◆ **About this task**
Return exactly, with nothing added, the lines from the one that contains "Task: Click the" through the end of the listing below, pictures excluded.
(Extracted data Opens)
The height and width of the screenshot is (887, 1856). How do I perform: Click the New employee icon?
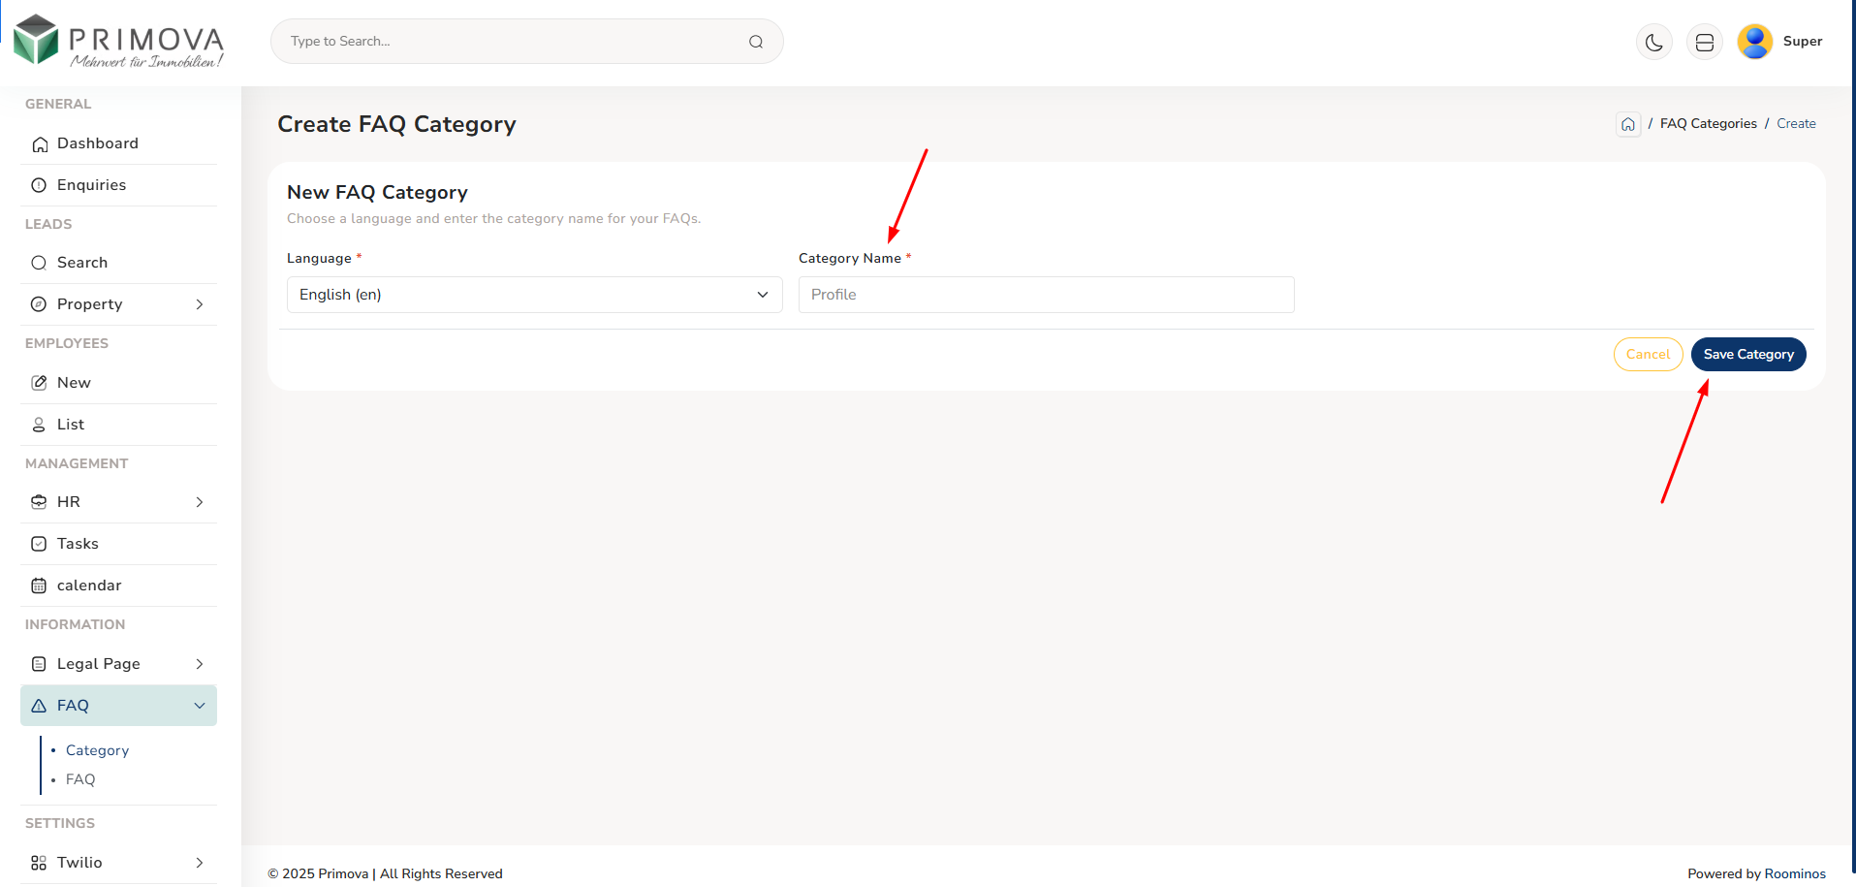click(x=39, y=383)
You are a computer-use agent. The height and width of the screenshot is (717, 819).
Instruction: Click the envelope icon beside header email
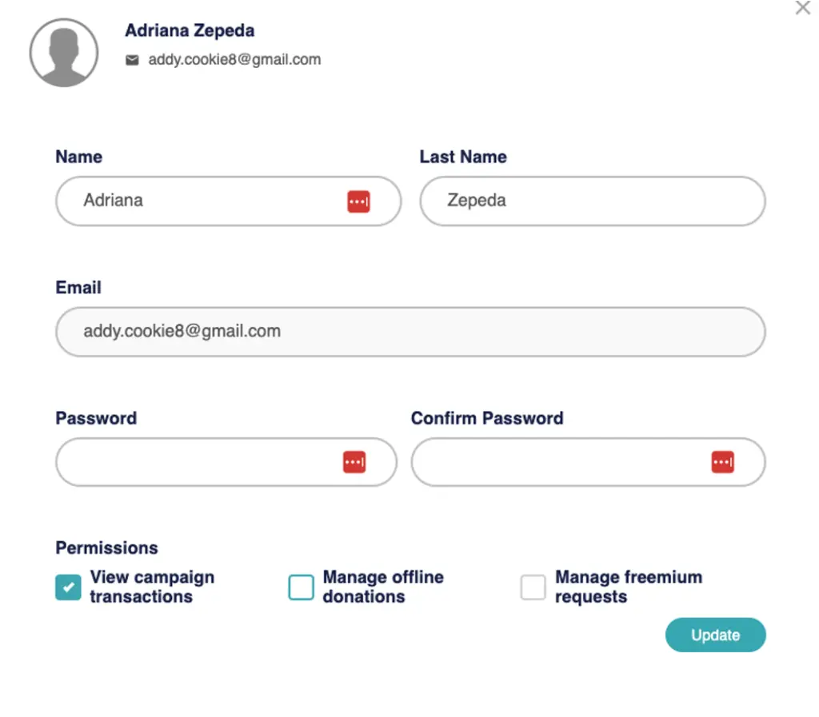(x=133, y=60)
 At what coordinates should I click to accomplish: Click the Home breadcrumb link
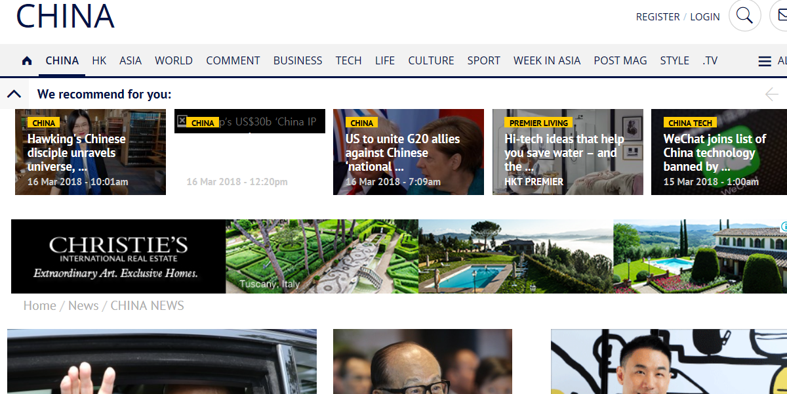coord(39,306)
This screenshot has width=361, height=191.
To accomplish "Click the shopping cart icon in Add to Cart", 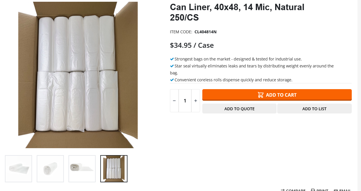I will pyautogui.click(x=260, y=95).
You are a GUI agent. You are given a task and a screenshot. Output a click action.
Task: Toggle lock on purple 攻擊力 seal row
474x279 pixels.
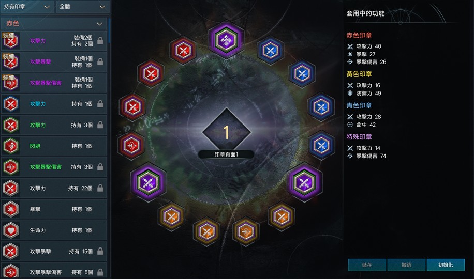pyautogui.click(x=100, y=41)
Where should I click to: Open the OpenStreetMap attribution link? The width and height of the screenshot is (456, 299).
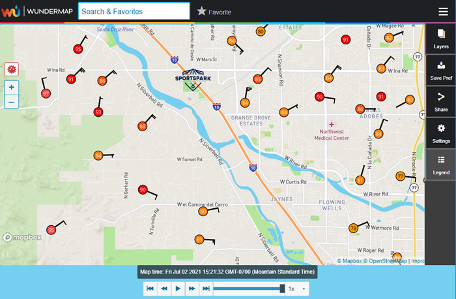click(385, 261)
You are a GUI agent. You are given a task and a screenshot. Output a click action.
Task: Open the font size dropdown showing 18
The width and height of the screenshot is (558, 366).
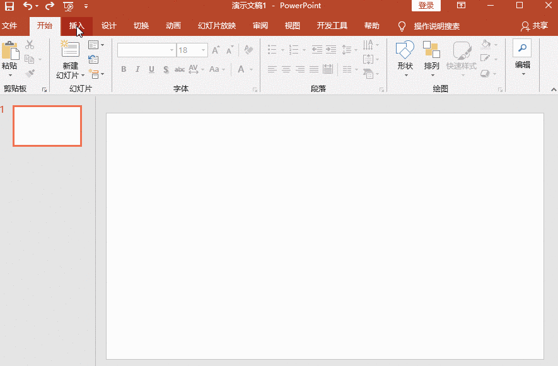tap(204, 50)
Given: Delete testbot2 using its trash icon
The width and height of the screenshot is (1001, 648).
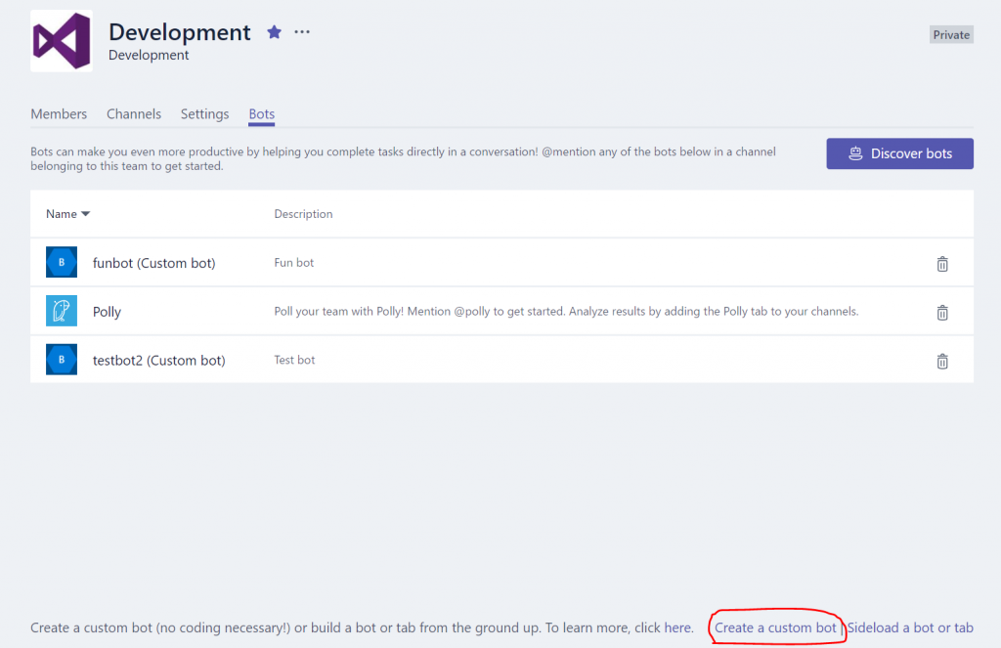Looking at the screenshot, I should (942, 361).
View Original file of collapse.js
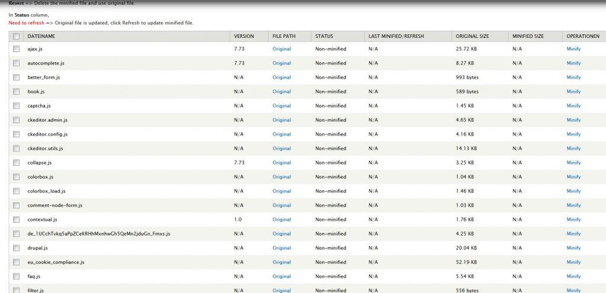The width and height of the screenshot is (606, 293). [281, 163]
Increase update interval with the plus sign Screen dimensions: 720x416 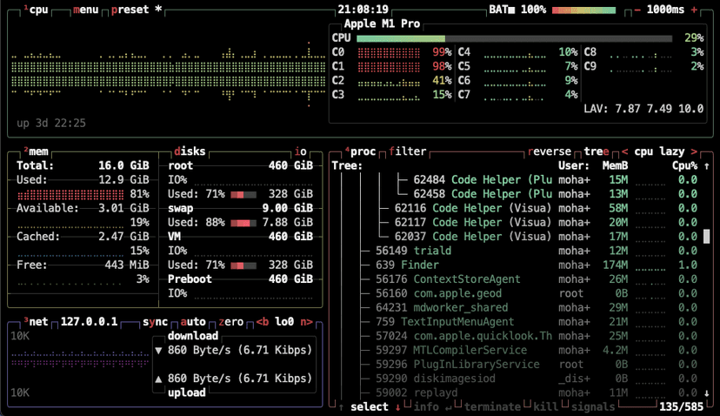pyautogui.click(x=693, y=9)
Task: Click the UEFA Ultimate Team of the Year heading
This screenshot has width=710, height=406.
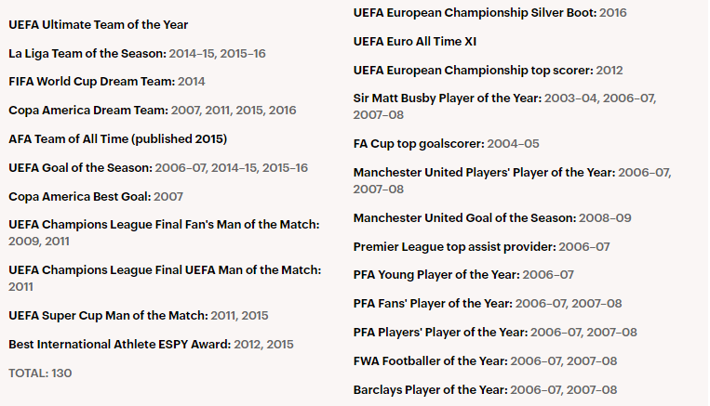Action: [98, 25]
(Extracted data Closes)
◆ **Worked solution**
Task: Click the UEFA Ultimate Team of the Year heading
This screenshot has width=710, height=406.
Action: [98, 25]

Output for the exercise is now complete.